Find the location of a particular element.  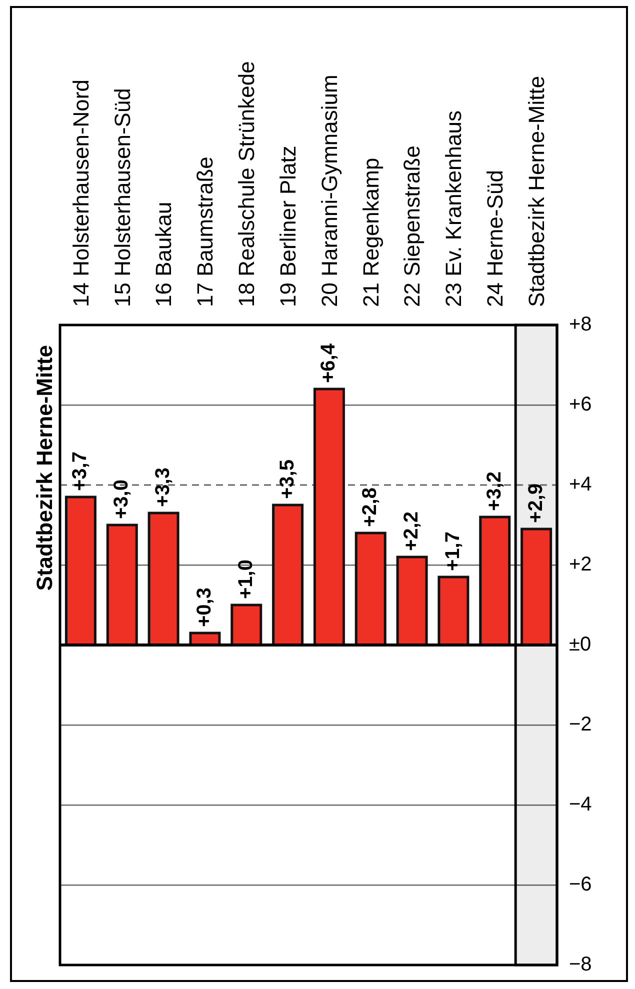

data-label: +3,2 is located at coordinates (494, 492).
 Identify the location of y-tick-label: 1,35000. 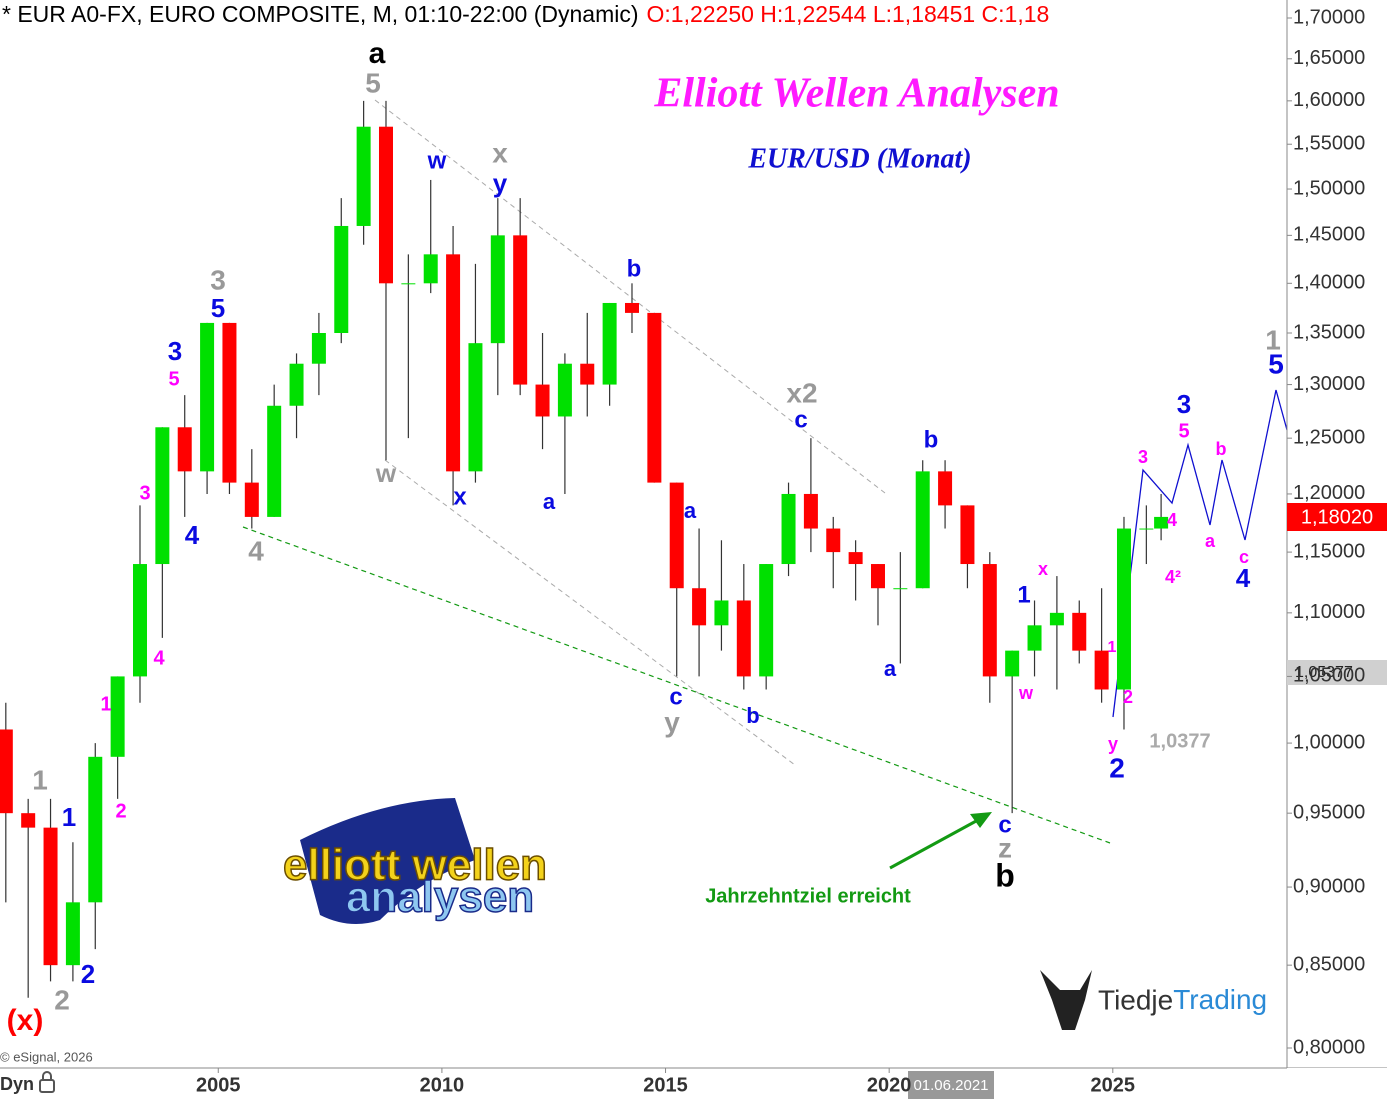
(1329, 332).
***
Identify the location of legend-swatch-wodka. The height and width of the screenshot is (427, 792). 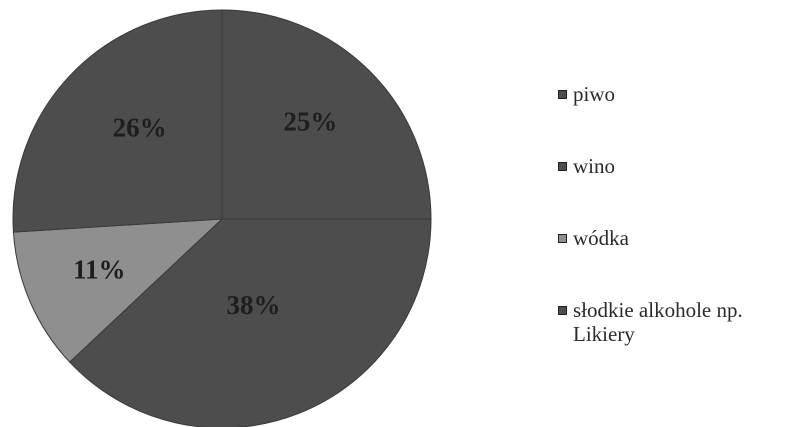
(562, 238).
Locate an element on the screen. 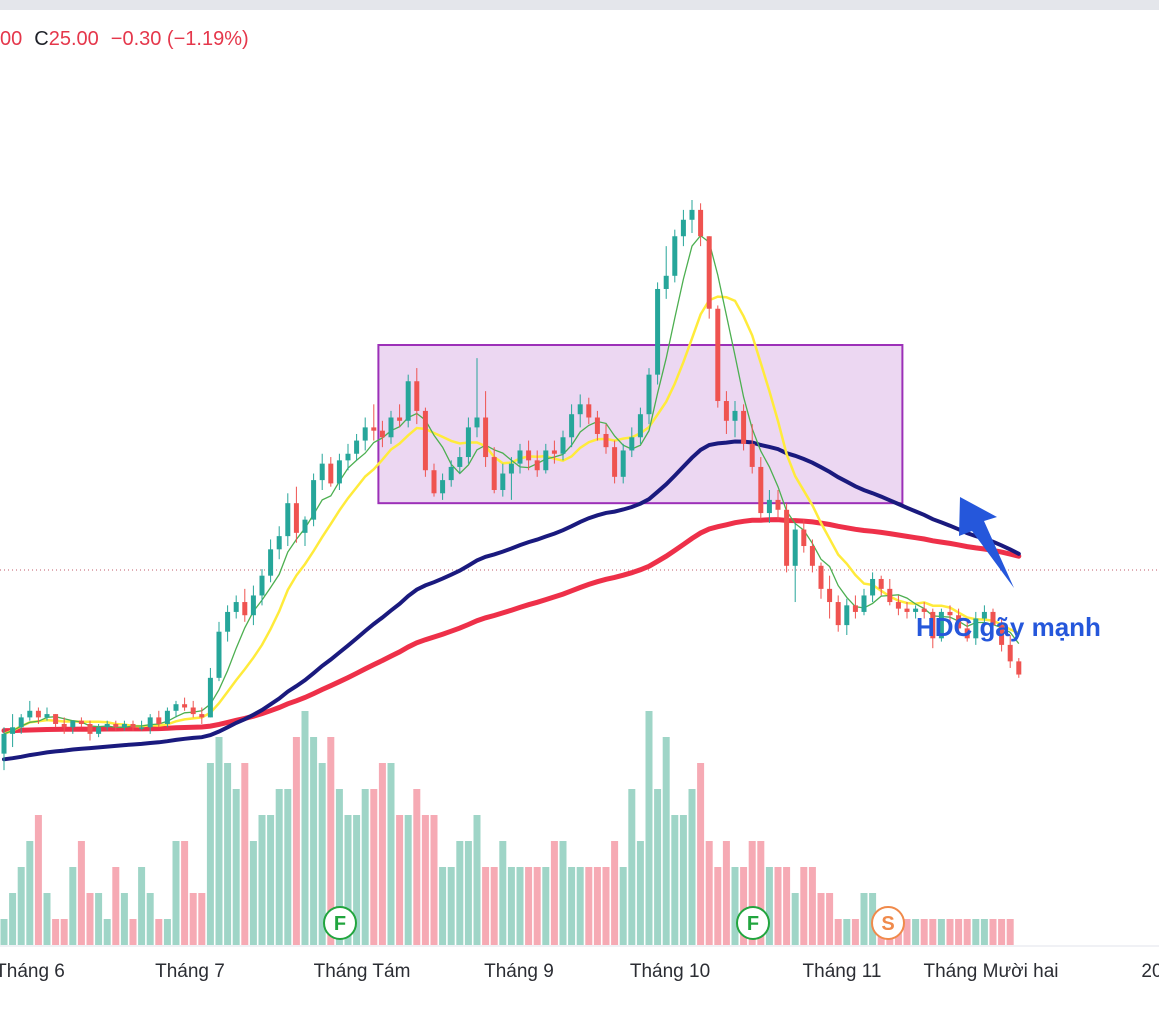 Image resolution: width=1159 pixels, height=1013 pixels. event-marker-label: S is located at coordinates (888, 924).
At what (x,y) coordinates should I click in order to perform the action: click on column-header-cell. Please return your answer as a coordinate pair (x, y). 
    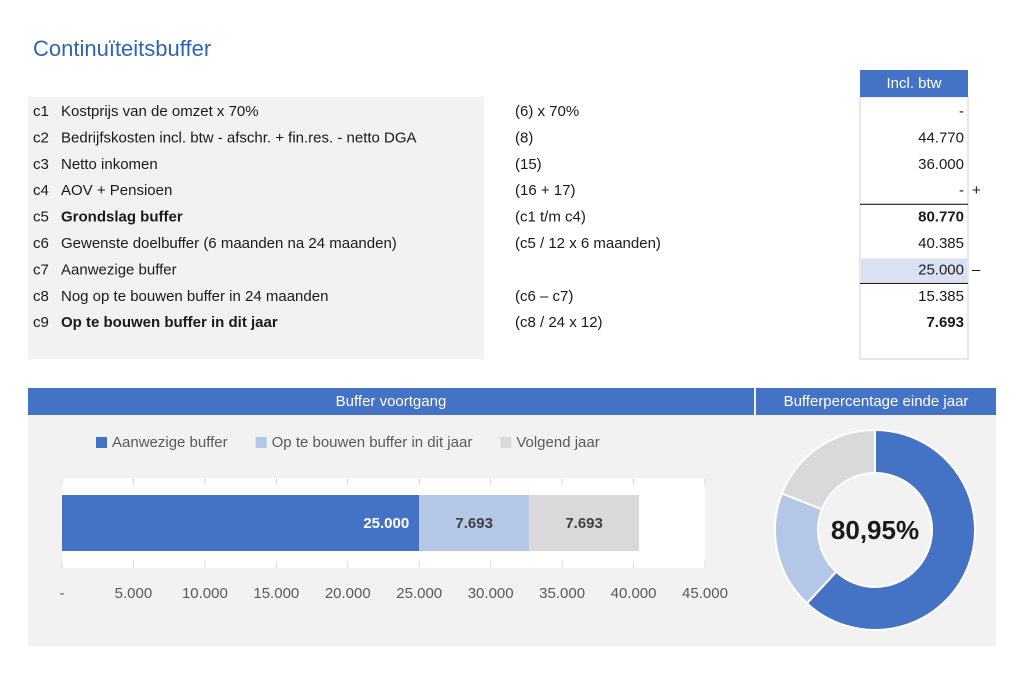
***
**TO DO:** Copy out the items between the line containing "Find the location of a particular element." and the line containing "(1329, 332).", inclusive, leaving out the pictures.

**ANSWER SECTION:**
Find the location of a particular element.  

data-label: +3,2 is located at coordinates (494, 492).
 Identify the location of y-tick-label: 1,35000. 
(1329, 332).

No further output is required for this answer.